A national public alert system came into operation for Canadian broadcasters last week, but the CRTC says not all broadcasters were ready.
As of March 31, 2015 the Canadian Radio-television and Telecommunications Commission required all Canadian radio stations, over-the-air television stations, cable and satellite companies, and video-on-demand services to be able to issue emergency alert messages to localized audiences.
Alerts can now be issued by local emergency management officials such as police, fire and public health officials for events such as forest fires, floods, tornados and Amber Alerts.
But five providers are still not ready.
Bell, Bell Aliant, MTS in Winnipeg, Shaw and Quebec's Sogetel have all been given an extra six months to comply.
"It's quite concerning and quite disappointing to the CRTC," said Steven Harroun, the director general of strategic policy.

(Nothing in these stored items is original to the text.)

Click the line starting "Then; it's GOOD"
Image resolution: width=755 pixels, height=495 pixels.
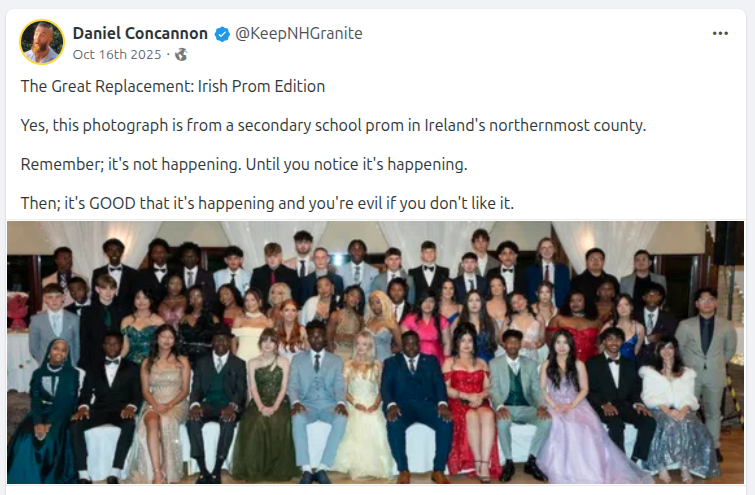[267, 203]
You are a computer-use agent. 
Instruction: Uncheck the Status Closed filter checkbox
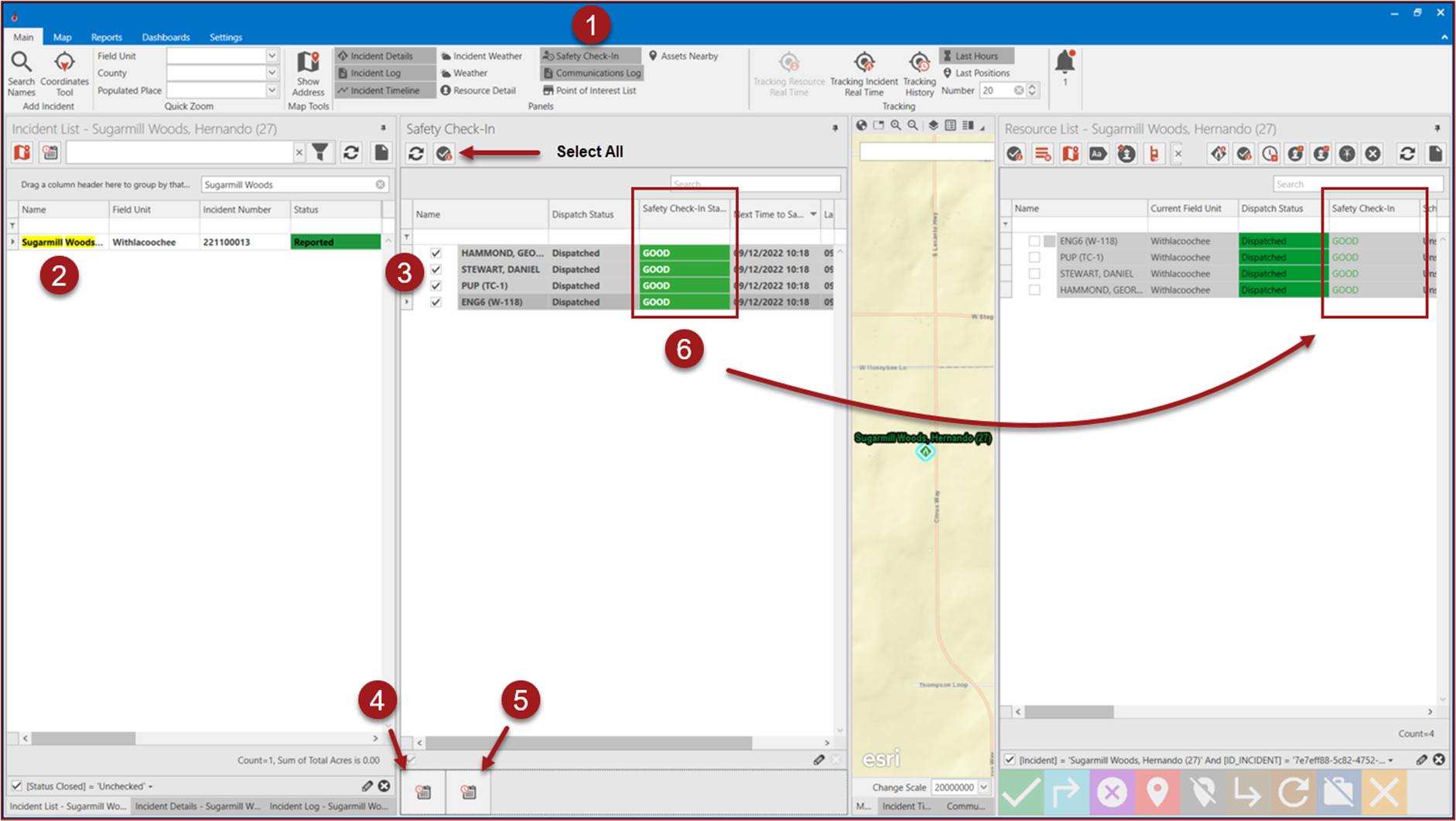point(16,786)
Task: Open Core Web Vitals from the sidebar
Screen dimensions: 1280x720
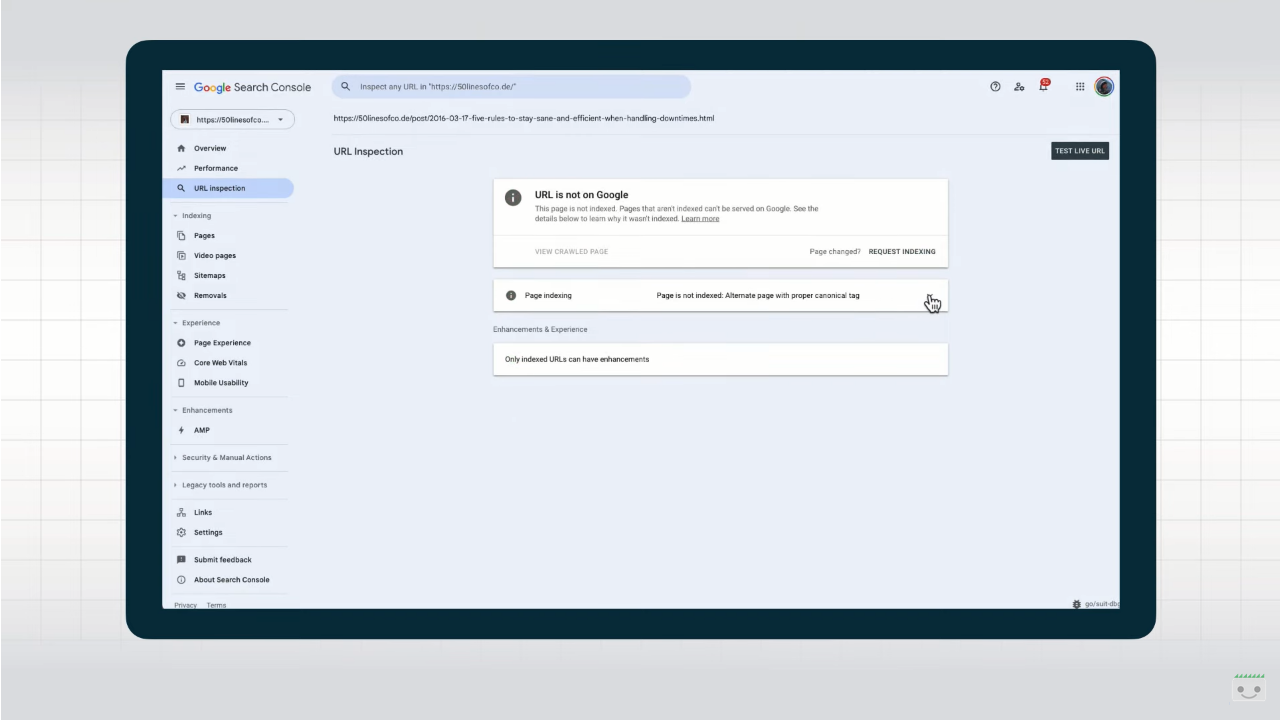Action: tap(184, 363)
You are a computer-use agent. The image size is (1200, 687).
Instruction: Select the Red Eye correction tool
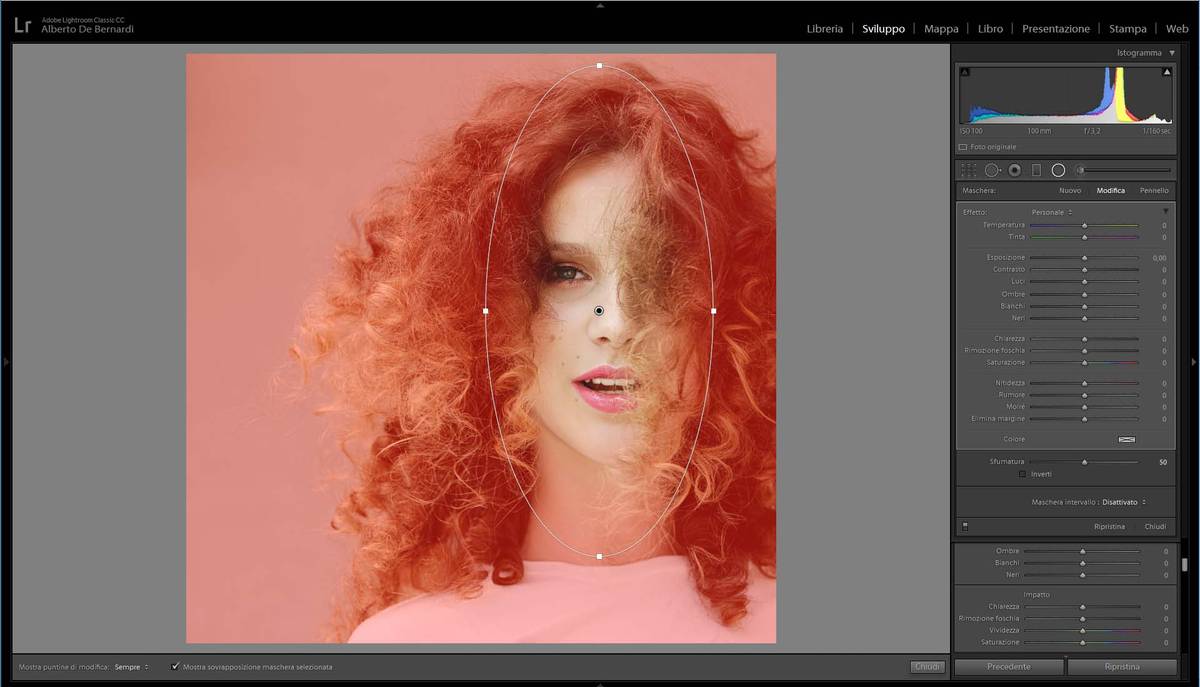[1014, 171]
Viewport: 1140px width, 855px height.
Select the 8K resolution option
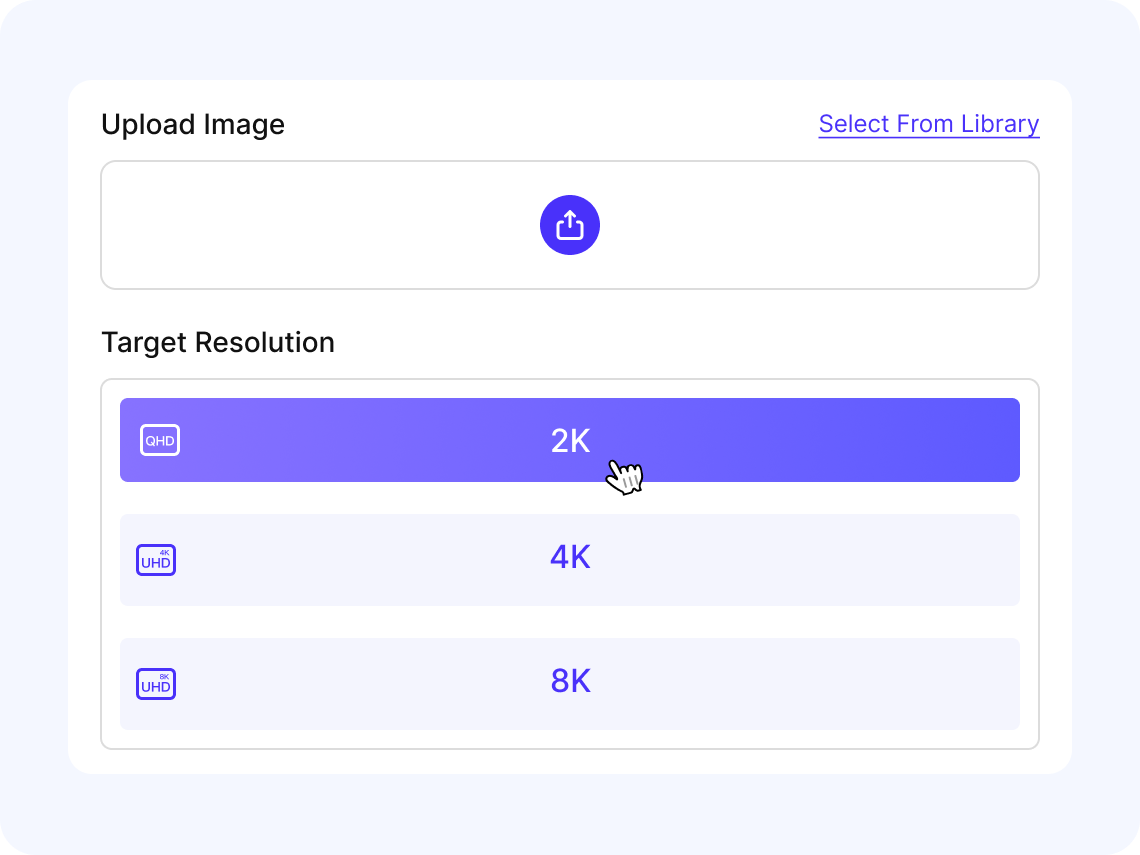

"They need to be able to interrupt the programming. The problems they're having are either older distribution platforms or older set-top boxes that don't support the interruptions of alerts. They're having to migrate customers to new set-top boxes. They're trying to find some back room technological solutions or even some software solutions."
"The commission has not taken this lightly," he said.
The providers have been told they must write to their affected customers and must also send written progress reports to the CRTC every two weeks.
A national alert system has been in place since 2010 and broadcasters were encouraged to use it voluntarily. But broadcasters were not using it, and in August 2014 CRTC mandated that all broadcasters use the service.
Campus and community-based and Aboriginal broadcasters have until March 31, 2016 to comply with the new requirements.